#### EXTRACTED INFORMATION

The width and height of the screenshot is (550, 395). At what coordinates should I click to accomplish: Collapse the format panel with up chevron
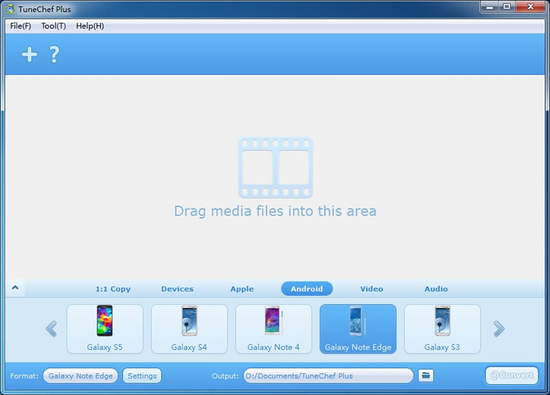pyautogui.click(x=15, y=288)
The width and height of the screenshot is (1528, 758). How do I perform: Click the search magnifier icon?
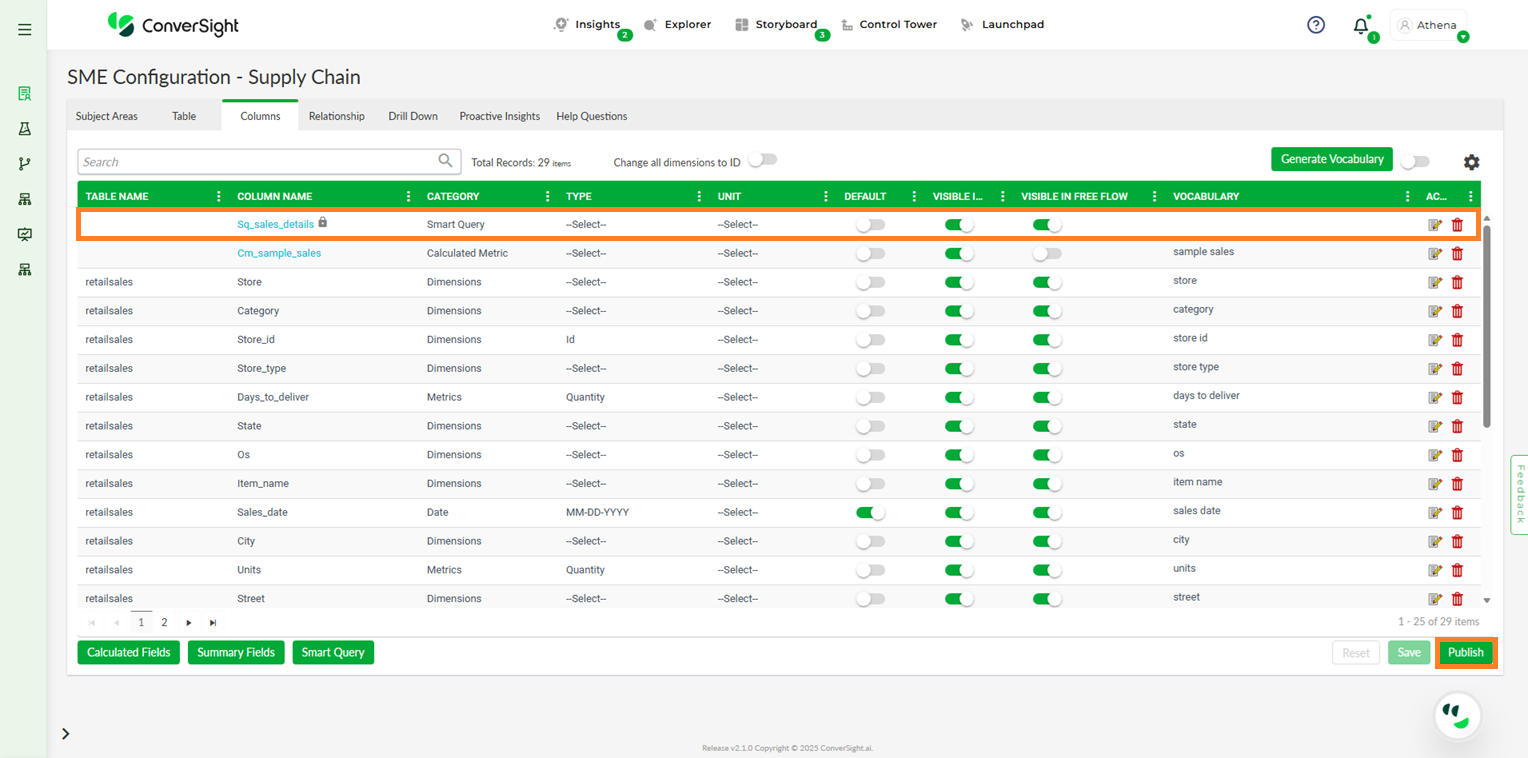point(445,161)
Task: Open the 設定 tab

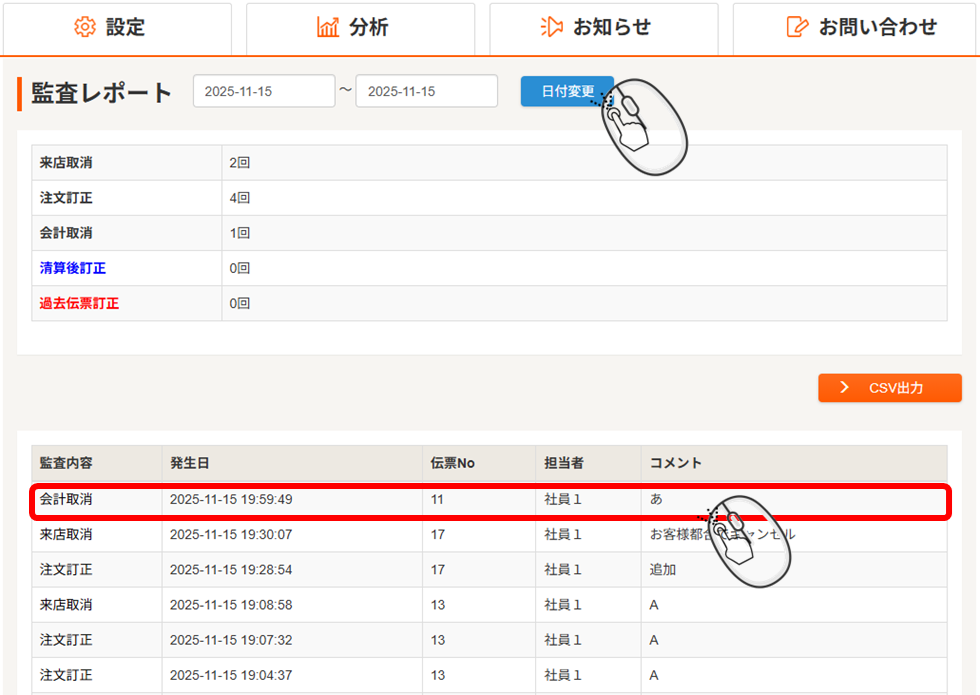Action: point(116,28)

########

• **EXERCISE AIM**
Can you reproduce the three records above word for word, leaving the pictures out?

• **TASK SOLUTION**
The width and height of the screenshot is (550, 395). At what coordinates should I click to accomplish: Collapse the format panel with up chevron
pyautogui.click(x=15, y=288)
The width and height of the screenshot is (1528, 758). How do I perform: Click the search magnifier icon?
point(445,161)
Task: Open the 設定 tab

Action: point(116,28)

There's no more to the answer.